As for writing, there is no blocking writes on the same partition. We do block read_committed reads. Each partition has something called the LSO. This is the first offset in the log that contains an uncommitted transaction. Read-committed consumers can not read past the LSO, so if you have transaction A and transaction B in the log like this:
(A message 1) (B message 1) (B message 2) (B message 3) (B commit)
The LSO would be at A message 1 and even though B is committed, you would not be able to read it until A is also committed.
(A message 1) (B message 1) (B message 2) (B message 3) (B commit) (C message 1) (A commit)
At this point LSO is at C message 1 and A and B transactions are readable.
- See 1. :)
As for some of the followups I saw:
The leadership errors should be retriable on metadata refresh and you shouldn't have to worry about that.
InvalidPidMapping happens when the transactional id expires. This happens when a transactional producer is left idle for the expiration period (transactional.id.expiration.ms) and the default is 7 days. (Note: the time starts when the transaction is idle, and we will never expire when the transaction is ongoing.)
As for the timeouts, I don't think it is good for your transactional timeout to be less than your delivery timeout.
Thanks @jolshan
So I'm not exactly sure how your Thread maps to producer instances, but each transaction needs its own producer.

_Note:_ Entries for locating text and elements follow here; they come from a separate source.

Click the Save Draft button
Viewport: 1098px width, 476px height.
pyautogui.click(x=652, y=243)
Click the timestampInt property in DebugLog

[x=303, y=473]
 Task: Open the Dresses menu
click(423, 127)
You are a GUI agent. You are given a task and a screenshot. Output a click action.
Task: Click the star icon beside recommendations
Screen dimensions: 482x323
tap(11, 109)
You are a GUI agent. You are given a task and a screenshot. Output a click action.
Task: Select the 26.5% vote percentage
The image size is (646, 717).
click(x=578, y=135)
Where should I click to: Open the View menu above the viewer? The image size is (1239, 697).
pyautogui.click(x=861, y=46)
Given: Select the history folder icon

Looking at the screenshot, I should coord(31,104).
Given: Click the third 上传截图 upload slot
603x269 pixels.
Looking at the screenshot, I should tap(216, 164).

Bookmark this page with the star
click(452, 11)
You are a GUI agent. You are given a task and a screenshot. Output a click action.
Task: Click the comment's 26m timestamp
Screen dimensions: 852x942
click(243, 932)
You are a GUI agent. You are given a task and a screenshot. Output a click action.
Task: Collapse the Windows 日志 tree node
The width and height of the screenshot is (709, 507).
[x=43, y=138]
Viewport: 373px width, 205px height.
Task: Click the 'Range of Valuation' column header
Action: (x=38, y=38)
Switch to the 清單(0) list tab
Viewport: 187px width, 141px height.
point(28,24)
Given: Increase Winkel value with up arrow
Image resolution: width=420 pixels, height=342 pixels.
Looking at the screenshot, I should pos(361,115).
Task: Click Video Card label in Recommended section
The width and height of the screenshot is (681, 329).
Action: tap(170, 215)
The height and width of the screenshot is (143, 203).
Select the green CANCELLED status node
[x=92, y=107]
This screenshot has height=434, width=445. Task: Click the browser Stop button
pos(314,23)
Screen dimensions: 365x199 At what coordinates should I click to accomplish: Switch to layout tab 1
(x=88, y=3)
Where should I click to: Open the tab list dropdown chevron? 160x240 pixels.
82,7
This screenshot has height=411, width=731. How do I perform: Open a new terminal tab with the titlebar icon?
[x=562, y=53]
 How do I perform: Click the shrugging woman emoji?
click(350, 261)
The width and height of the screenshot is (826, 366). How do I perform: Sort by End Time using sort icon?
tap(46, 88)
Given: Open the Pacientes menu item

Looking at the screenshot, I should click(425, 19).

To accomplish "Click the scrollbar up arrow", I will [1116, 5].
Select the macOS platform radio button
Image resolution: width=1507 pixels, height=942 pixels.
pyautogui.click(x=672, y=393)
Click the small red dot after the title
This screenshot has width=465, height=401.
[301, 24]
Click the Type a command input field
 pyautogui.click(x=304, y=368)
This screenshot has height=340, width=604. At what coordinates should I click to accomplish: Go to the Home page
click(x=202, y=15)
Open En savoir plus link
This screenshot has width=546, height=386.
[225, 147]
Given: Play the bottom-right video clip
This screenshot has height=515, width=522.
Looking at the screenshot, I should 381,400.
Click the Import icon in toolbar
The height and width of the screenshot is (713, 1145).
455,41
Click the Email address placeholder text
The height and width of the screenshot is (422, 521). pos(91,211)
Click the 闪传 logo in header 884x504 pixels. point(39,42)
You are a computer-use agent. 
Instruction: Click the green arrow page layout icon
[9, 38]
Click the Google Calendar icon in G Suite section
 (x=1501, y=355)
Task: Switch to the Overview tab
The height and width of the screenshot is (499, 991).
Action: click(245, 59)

With EOSv1 (deprecated) there would be a producer per task, and a StreamThread might have multiple assigned tasks. For EOSv2, there is one producer per StreamThread.
thank you for your replies @jolshan @mjsax!
@jolshan as for transactional.id.expiration.ms
, we have default value for it.
also, regarding transactional timeout, it was more than delivery timeout for my last run (details are here).
and still there were a lot of InvalidPidMappingException's (for instance, on host2, logs are provided above), as well as ProducerFencedException's (for instance, on host1). for some reasons producers were not able to recover.
as far as I understand, ProducerFencedException
is something that can happen time to time, but InvalidPidMappingException
doesn't seem so. and InvalidPidMappingException
might be the root of problem, but it's only a suggestion.